On the investment side, statistics will also not likely be encouraging in the near term especially when the global economy is expected to morph into the "new normal". Both public and private investments which contracted by 11.3% and 2.3% in 1Q2020 will likely continue to drag the economy as global and domestic business sentiment remains fragile. In Malaysia, this is reflected in the 29% decline in MIER's business conditions index (BCI) since its recent peak in mid-2018. In the latest quarter, the BCI dropped by 12% y-o-y.

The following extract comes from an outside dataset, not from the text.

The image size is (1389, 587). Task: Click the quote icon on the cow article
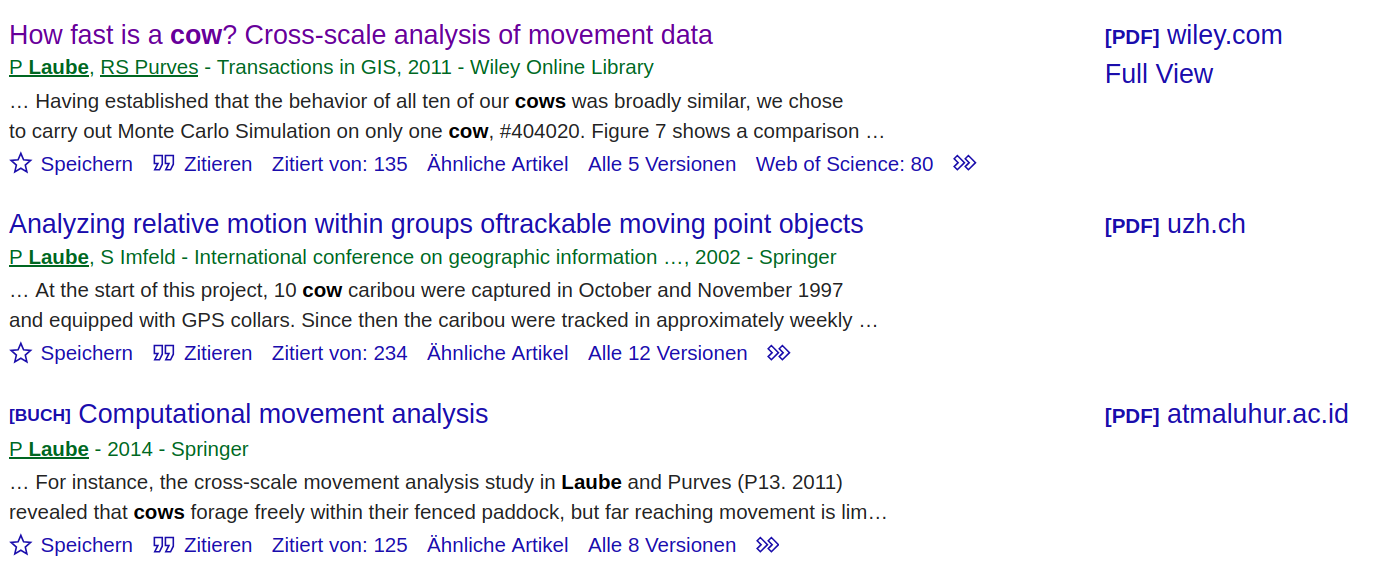(x=164, y=163)
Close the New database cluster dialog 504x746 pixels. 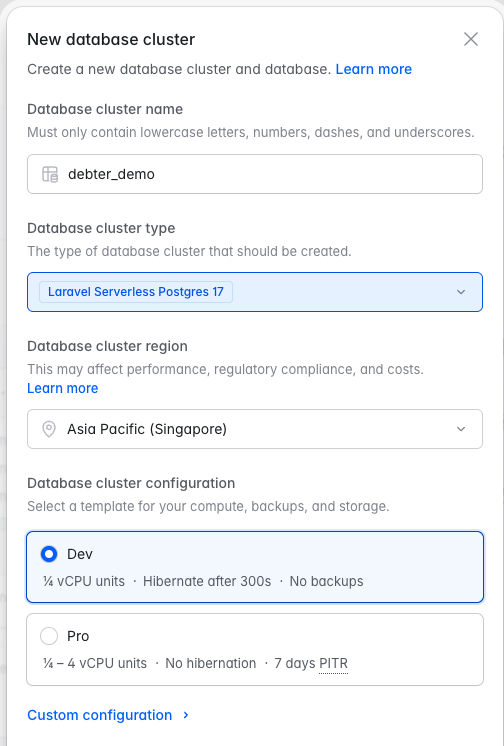click(471, 39)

The economic outlook for the rest of the year also largely hinges on external factors. Trade statistics have, up to now, been far from encouraging. The World Trade Organisation (WTO), in its latest forecast, expects world merchandise trade volume to plunge by between 13% and 32% in 2020 due to the COVID-19 pandemic. As for semiconductors, one of Malaysia's primary exports, global sales declined 3.6% in 1Q2020. According to the Semiconductor Industry Association (SIA), the weakness in global sales in 1Q2020 has not yet fully captured the impact of the COVID-19 pandemic.
The sharp drop in major commodity prices is also weighing on Malaysia's growth prospects in 2020. The 48% plunge in global crude oil prices since the beginning of 2020 and the 25% drop in palm oil prices since its recent peak in December 2019 are exerting downward pressure on the Malaysian export sector. This is reflected in Malaysia's 1Q2020 statistics whereby net trade declined by 37%. In March, Malaysia's total exports declined by 4.7%, largely on account of electrical and electronics (E&E) exports that contracted sharply by 14%.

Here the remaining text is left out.